Prompt
Please quote the items below, starting at the line that contains "Viewport: 750px width, 1568px" and ending at the line that contains "click(23, 516)", including both of those lines.

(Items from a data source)
*****

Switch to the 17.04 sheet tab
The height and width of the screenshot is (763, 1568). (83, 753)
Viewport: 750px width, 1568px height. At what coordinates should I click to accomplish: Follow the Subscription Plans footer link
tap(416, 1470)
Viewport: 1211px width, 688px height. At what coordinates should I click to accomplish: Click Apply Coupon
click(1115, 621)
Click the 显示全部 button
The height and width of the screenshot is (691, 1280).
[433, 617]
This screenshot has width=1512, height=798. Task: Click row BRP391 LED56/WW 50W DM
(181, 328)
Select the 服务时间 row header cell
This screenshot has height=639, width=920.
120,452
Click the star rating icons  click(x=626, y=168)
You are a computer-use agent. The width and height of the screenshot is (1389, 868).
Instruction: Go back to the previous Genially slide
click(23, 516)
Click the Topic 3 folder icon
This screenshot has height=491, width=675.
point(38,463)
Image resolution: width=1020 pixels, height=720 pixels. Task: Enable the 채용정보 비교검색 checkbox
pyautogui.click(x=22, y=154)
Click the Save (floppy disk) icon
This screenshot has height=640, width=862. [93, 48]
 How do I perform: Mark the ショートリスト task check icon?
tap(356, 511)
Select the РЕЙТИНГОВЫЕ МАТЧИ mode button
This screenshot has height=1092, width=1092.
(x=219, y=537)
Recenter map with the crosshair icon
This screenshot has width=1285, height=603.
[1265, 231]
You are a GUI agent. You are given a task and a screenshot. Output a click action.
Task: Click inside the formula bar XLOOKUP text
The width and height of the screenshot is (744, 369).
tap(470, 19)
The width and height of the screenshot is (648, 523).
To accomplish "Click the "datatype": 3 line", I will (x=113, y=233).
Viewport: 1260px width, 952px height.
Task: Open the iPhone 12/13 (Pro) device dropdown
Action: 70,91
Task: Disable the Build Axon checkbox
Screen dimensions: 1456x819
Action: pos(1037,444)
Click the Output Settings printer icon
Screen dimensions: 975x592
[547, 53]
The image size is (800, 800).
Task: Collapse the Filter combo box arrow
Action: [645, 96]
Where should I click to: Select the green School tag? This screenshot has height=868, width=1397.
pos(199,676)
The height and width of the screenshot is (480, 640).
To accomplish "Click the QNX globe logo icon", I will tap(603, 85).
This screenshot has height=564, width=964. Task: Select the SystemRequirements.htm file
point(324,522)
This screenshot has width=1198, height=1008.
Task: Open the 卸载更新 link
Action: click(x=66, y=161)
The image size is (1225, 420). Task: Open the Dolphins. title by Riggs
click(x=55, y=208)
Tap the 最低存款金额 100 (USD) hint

*****

Final result
Viewport: 750px width, 1568px height. At what coordinates should I click to accomplish: Follow the Subscription Plans footer link
tap(416, 1470)
Viewport: 1211px width, 688px height. At what coordinates should I click to accomplish: Click Apply Coupon
click(1115, 621)
Click the 显示全部 button
The height and width of the screenshot is (691, 1280).
[433, 617]
This screenshot has width=1512, height=798. Task: Click row BRP391 LED56/WW 50W DM
(181, 328)
Select the 服务时间 row header cell
This screenshot has height=639, width=920.
120,452
Click the star rating icons  click(x=626, y=168)
You are a computer-use agent. The width and height of the screenshot is (1389, 868).
Instruction: Go back to the previous Genially slide
click(23, 516)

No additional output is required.